2007 GSA Denver Annual Meeting (28–31 October 2007)

Paper No. 5
Presentation Time: 1:30 PM-5:30 PM

NEW CONSTRAINTS ON THE ORIGIN OF THE TIKCHIK TERRANE, SOUTHWESTERN ALASKA


BOX, Stephen E., USGS, 904 W. Riverside Ave, Room 202, Spokane, WA 99201, KARL, Susan M., USGS, 4210 University Dr, Anchorage, AK 99508-4626 and FRIEDMAN, Richard M., Pacific Centre for Isotopic and Geochemical Research, Univ of British Columbia, 6339 Stores Road, Vancouver, BC V6T 1Z4, Canada, sbox@usgs.gov

New mapping, fossil ages, igneous geochemistry and sandstone detrital zircon (DZ) ages provide new constraints on the origin of the Tikchik terrane in SW Alaska, a structurally complex assemblage of lower Paleozoic to Lower Cretaceous chert, clastic rocks, volcanic rocks and limestone. The terrane comprises a broad SSW-plunging anticlinorium of 3 structural plates, bounded to the WNW by the Cenozoic dextral Togiak-Tikchik fault, and faulted over Upper Cretaceous Kuskokwim Group strata to the NE. The deepest structural level consists of pervasively boudinaged (NE-vergent) red ribbon chert (Ordovician? to Triassic) and undated sandstones with a continental DZ suite (3020-430 Ma), interpreted as dismembered sedimentary components of a distal Paleozoic continental margin-to-oceanic basin transition.
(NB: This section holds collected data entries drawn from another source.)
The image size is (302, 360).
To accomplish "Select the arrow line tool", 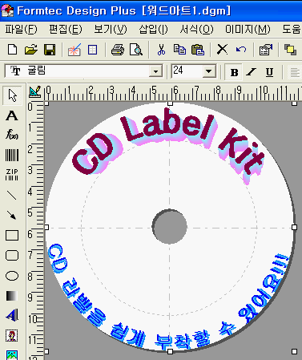I will coord(12,215).
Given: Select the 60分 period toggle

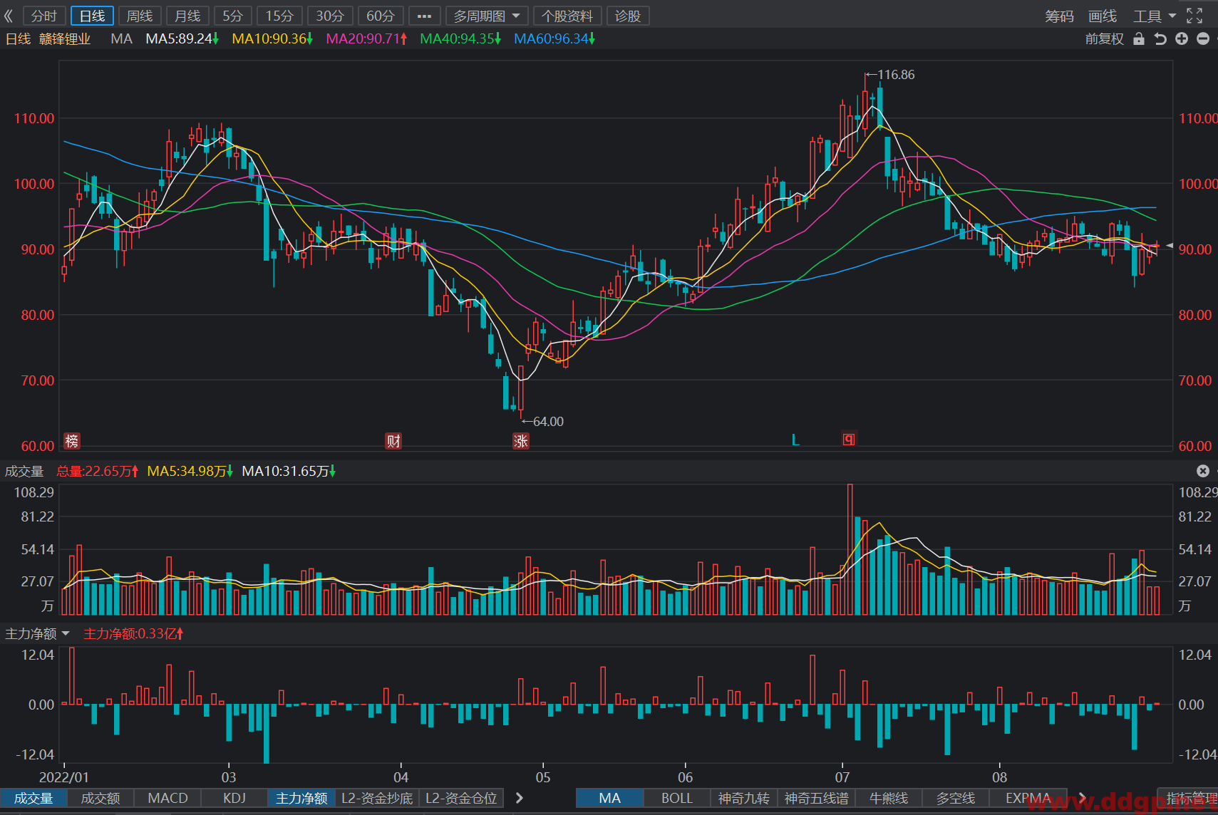Looking at the screenshot, I should pyautogui.click(x=381, y=16).
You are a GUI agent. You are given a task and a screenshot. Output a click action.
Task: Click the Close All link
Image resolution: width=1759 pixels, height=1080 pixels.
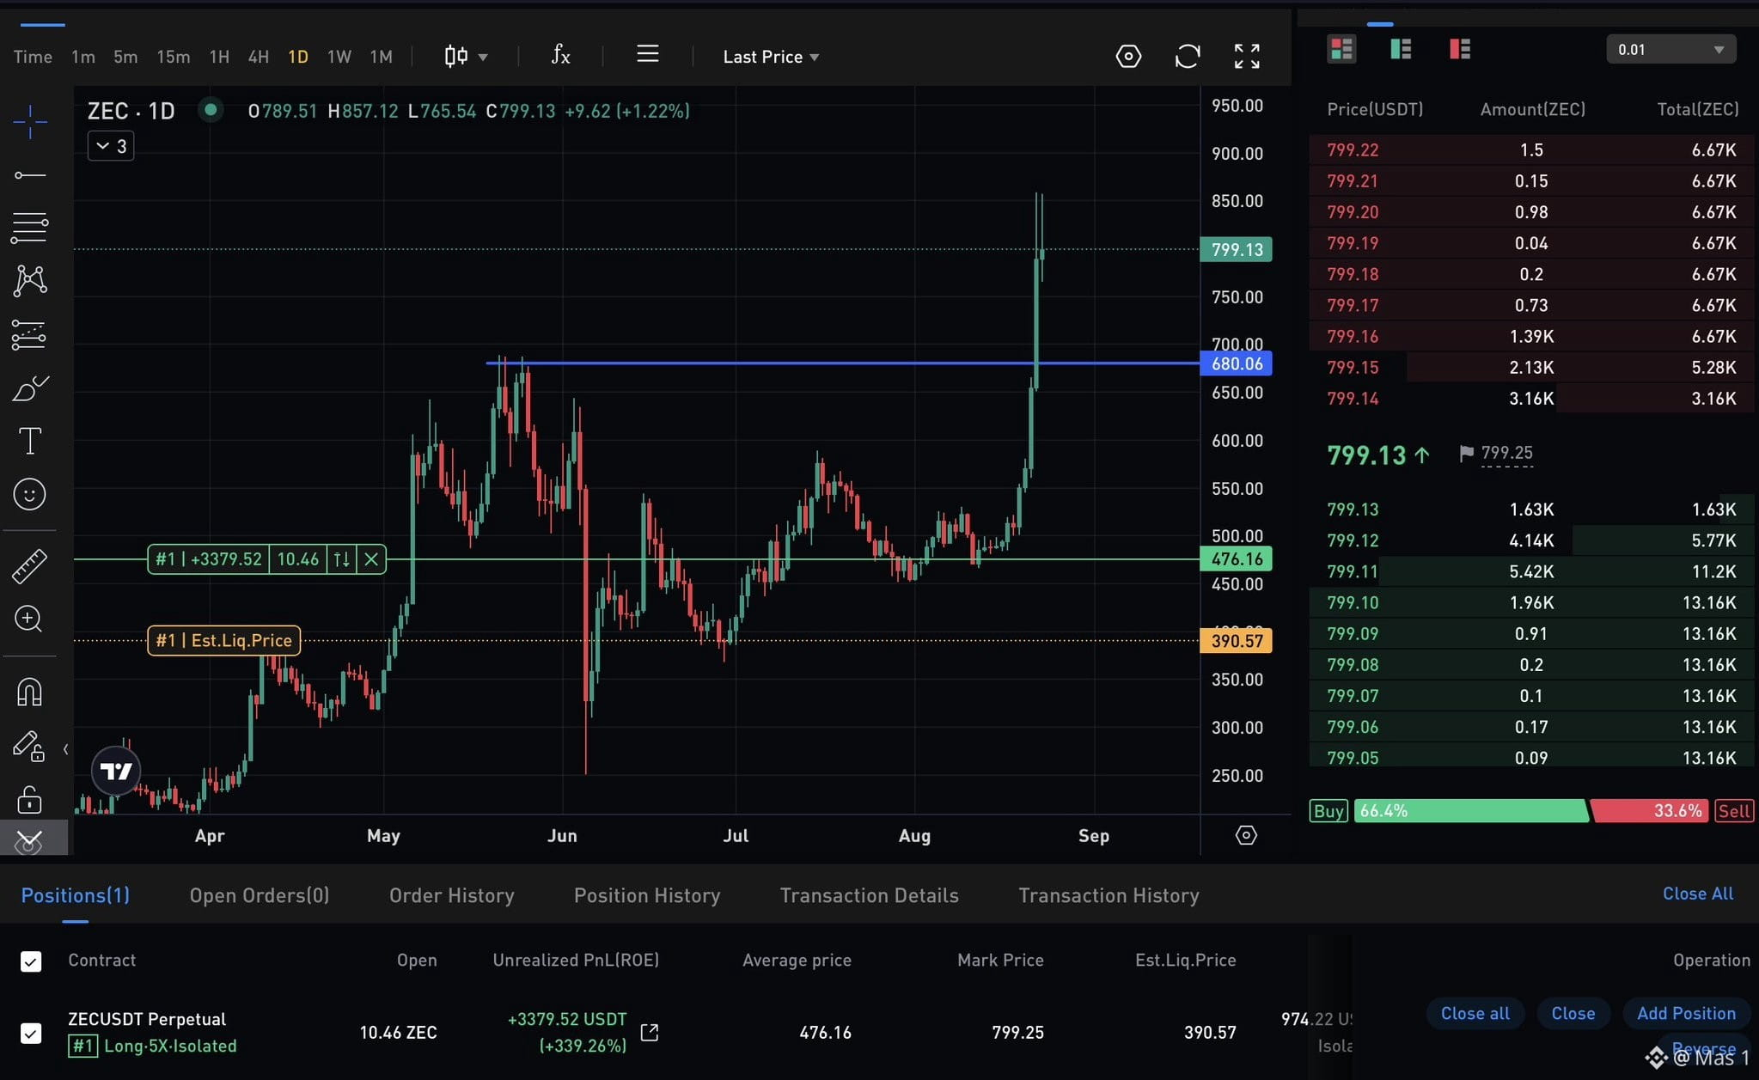1697,894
The structurally overlying plate has a more coherent, imbricated stratigraphy with considerable strike exposures of 60-m-thick Permian limestone (on uncertain base) grading upward to Triassic deep-water argillaceous strata with carbonate turbidites. The highest structural package, in separate exposures on the west and east flanks of the anticlinorium, is characterized by coherent sections that include Permian chert- and slate-clast conglomerates and sandstones with a similar continental DZ suite (locally with Permian zircons) to that of the lowest structural plate. The west flank exposure consists of an andesite-dacite arc volcanic pile overlain by earliest Miss. turbiditic carbonates, upper Paleozoic conglomeratic turbidites, and Triassic mudstones. The east flank exposure consists of shallow-marine Permian pebbly strata unconformably overlying a deformed chert sequence as old as early Paleozoic. Locally, MORB and OIB basaltic blocks occur between structural packages. The Tikchik anticlinorium is overthrust on the south by a several km thick pile of Permian to Triassic submarine volcanic arc basalts with flat REE, the basal unit of the Permian-Early Cretaceous Togiak volcanic arc terrane. We infer the Tikchik terrane to represent imbricated components of a Permo-Triassic subduction complex (lowest plate) and its overlying/adjacent syn-deformational basin(s), offscraped during SW subduction (present coords.) that generated the Permo-Triassic section of the adjacent Togiak arc terrane.